Prepared Senate Floor Statement by U.S. Senator Chuck Grassley
(R-Iowa)
Incoming Ranking Member, Senate Budget Committee
Wednesday, February 1, 2023
Albert Einstein is credited for saying
“insanity is doing the same thing over and over and expecting different
results.” When it comes to federal spending, that’s Washington in a nutshell.
We keep spending, borrowing and raising the
debt limit on a continuous loop. Now the federal debt is more than $31 trillion
and we’re on the brink of another fiscal mess.
Washington needs to stop approaching the
fiscal cliff like a deer in the headlights.
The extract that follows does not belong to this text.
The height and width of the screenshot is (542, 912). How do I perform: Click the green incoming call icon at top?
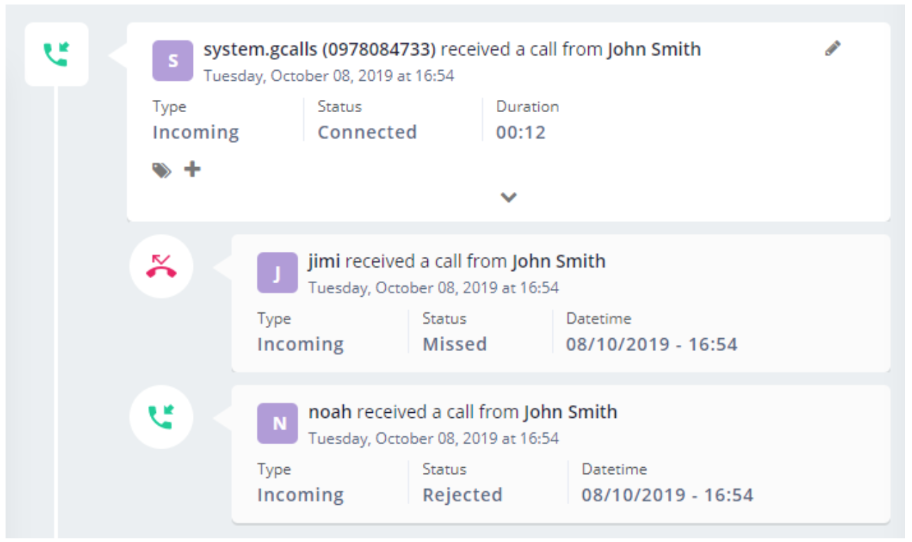pos(56,55)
You can assume that deer’s a goner.
As incoming Ranking Member of the Senate
Budget Committee, this isn’t my first rodeo. In fact, I’ve served on the Budget
Committee my entire time here in the United States Senate. Here’s how I see it.
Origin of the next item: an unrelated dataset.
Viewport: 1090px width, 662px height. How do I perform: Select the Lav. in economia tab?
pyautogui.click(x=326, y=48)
Today President Biden met with Speaker
McCarthy to discuss raising the debt ceiling. The debt ceiling must be raised
to protect the full faith and credit of the United States.
We also must begin to address our nation’s
dire fiscal situation.
Our public debt as a percent of our economy is
projected to reach its highest level in American history within 10 years.
Washington can’t keep pushing our ballooning
national debt off on our kids and grandkids. That’s why I’m working to reform
Congress’s broken budget and appropriations process.
Washington needs a fiscal reality check, or
else we’ll face unsustainable payments on interest that will pinch programs for
veterans, farmers, seniors and students. Not to mention put national security
at risk and heighten the chance of a sudden fiscal crisis.
Tomorrow is Groundhog Day. And it also happens
to be the 30th anniversary of the Hollywood movie “Groundhog Day” starring
a weatherman who gets stuck in a time loop. He’s forced to relive Groundhog
Day, over and over, until he learns to be a better human.
That plot rings a bell. Washington will wake
up tomorrow on Groundhog Day to the same fiscal mess. We will relive this
fiscal nightmare over and over again, unless we learn how to be better stewards
of taxpayer money.
Simply put, when you’re in a hole stop
digging. Washington needs to get serious about fixing the budget, and stop
worrying about scoring political points and heighten the chance of a sudden
fiscal crisis.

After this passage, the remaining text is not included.